Patrocínios e desenvolvimento do esporte
Além da Red Bull, Lucas também conta com patrocínio da Visa, que anunciou parceria com o atleta no ano passado, e da Corona Zero, que o nomeou como embaixador da marca nos Jogos de Inverno. Ele também atua como modelo, tem contrato com a marca italiana de luxo Moncler e uma linha própria de óculos de esqui da Oakley, entre outros patrocinadores.

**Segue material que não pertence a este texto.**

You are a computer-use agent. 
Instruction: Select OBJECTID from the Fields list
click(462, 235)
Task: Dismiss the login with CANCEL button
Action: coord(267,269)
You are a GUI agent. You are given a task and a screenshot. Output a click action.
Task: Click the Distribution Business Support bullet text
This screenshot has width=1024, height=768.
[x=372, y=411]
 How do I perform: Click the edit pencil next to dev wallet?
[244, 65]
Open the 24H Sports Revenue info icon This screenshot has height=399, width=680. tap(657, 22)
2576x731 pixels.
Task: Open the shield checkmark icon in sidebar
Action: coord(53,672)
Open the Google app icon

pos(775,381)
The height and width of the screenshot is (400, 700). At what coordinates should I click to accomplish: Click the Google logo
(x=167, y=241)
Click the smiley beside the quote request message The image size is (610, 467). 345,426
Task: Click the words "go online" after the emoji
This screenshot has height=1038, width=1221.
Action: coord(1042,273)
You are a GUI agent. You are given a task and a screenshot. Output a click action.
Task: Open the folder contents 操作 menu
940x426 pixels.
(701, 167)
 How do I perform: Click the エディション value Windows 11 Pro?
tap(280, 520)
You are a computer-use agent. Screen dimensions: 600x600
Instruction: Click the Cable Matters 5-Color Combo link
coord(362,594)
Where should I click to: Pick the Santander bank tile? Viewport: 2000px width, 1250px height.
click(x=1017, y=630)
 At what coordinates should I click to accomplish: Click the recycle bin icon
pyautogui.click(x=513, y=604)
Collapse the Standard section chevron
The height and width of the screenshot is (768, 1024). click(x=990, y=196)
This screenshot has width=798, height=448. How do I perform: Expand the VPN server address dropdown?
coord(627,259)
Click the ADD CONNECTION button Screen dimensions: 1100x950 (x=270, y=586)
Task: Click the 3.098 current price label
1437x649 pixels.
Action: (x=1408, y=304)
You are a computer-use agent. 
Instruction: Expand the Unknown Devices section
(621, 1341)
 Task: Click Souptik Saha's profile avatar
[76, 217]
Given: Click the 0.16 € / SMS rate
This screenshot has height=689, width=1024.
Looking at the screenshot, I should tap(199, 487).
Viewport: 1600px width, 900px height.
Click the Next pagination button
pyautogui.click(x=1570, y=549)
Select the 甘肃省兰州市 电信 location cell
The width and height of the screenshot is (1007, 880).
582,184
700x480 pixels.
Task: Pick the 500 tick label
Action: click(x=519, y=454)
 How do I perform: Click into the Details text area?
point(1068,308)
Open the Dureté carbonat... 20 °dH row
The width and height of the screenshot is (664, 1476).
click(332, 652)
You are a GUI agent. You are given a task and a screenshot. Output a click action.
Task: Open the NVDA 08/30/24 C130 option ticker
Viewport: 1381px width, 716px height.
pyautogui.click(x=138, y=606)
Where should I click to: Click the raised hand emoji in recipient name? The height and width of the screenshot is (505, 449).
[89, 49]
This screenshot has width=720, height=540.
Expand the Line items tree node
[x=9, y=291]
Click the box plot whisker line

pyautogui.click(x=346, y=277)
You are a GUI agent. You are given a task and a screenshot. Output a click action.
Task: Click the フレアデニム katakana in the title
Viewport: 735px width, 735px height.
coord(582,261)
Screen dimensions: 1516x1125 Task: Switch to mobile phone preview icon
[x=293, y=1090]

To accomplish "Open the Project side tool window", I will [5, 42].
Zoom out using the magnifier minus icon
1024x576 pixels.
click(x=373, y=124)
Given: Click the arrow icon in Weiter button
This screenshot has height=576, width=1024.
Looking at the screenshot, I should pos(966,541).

A CBDN esperava que Lucas ajudasse a desenvolver o esqui alpino no Brasil e se tornasse uma referência para outros atletas. "E isso ele tem feito! Ele é muito acessível, contribui bastante para a CBDN. Os dois lados ganharam", afirmou o presidente da confederação.
Chance de nova medalha
Lucas Pinheiro Braathen conquistou a primeira medalha do Brasil - e da América Latina - nos Jogos de Inverno e terá oportunidade de subir novamente ao pódio. Ele disputa o slalom masculino na manhã de segunda-feira, no Stelvio Ski Centre, em Cortina, Itália.
A primeira descida ocorrerá às 6h (horário de Brasília), e a segunda às 9h30, com a definição dos medalhistas ao final da segunda apresentação. O campeão olímpico quer aproveitar a "energia" brasileira para tentar mais uma conquista: "Trazer toda a energia, todo o amor, felicidade que eu sinto agora. Vou canalizar todo esse amor", disse ao sportv.
Além de Lucas, outros dois brasileiros estarão na prova: Christian Oliveira Soevik e Givovanni Ongaro, completando a representação nacional na competição.